Commenting on potential pension saving tax breaks that would favour the millennial generation reportedly under consideration, Calum Cooper, Partner at Hymans Robertson, said:

 “The growing disparity of wealth between the generations is of huge concern. But re-distributing tax relief is like shuffling chairs on the Titanic. 

 “Changing tax treatment in this way is unlikely to effect the behaviour change needed. People will either default in to auto enrolment schemes with a little more relief, or they will not. Politically it might create a favourable impression among younger generations. But will it motivate them to save more? That’s unlikely. They’d have to save more to get more, and the issue is they have no spare cash to put aside and more pressing financial concerns to deal with.

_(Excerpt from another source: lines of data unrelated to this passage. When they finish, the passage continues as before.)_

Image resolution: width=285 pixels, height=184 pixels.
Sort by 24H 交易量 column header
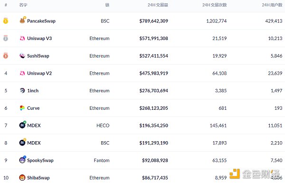158,5
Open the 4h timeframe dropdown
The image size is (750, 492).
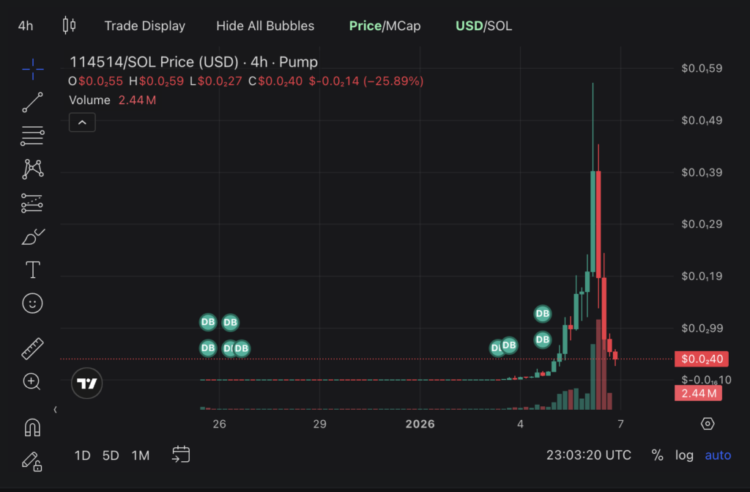(x=26, y=26)
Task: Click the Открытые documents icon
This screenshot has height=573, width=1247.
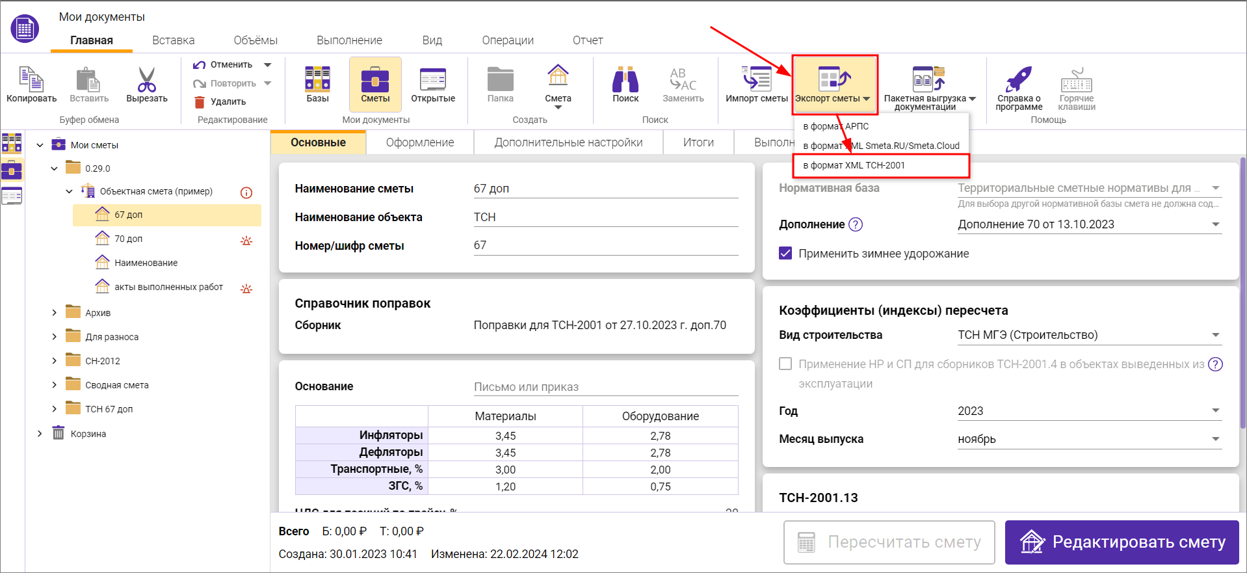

 “Implementing such a system would also be fraught with difficulties and cost.

 “But we do need to find ways to apply brakes to the savings car crash looming on the horizon. Post Brexit, the number of UK workers that won’t be able to retire with an adequate income has increased from two thirds to three quarters. The biggest issue we face is that as a nation is that we’re under-saved.

 “Gross UK saving has halved in the past 40 years, household debt has tripled and consumption keeps rising. We need to restore a savings culture. The only way the problem will be solved is if there is a shift to cohesive, long-term pensions policy-making – something that has been lacking for many years.

 “While we’ve had positive steps forward with auto-enrolment increasing participation in pension savings, at the other end we have freedom and choice which leaves the door open for retirement savings to be taken as cash and spent. We can’t keep kicking the can up the road by opening up more and more routes to drive down saving levels and increase spending levels further.”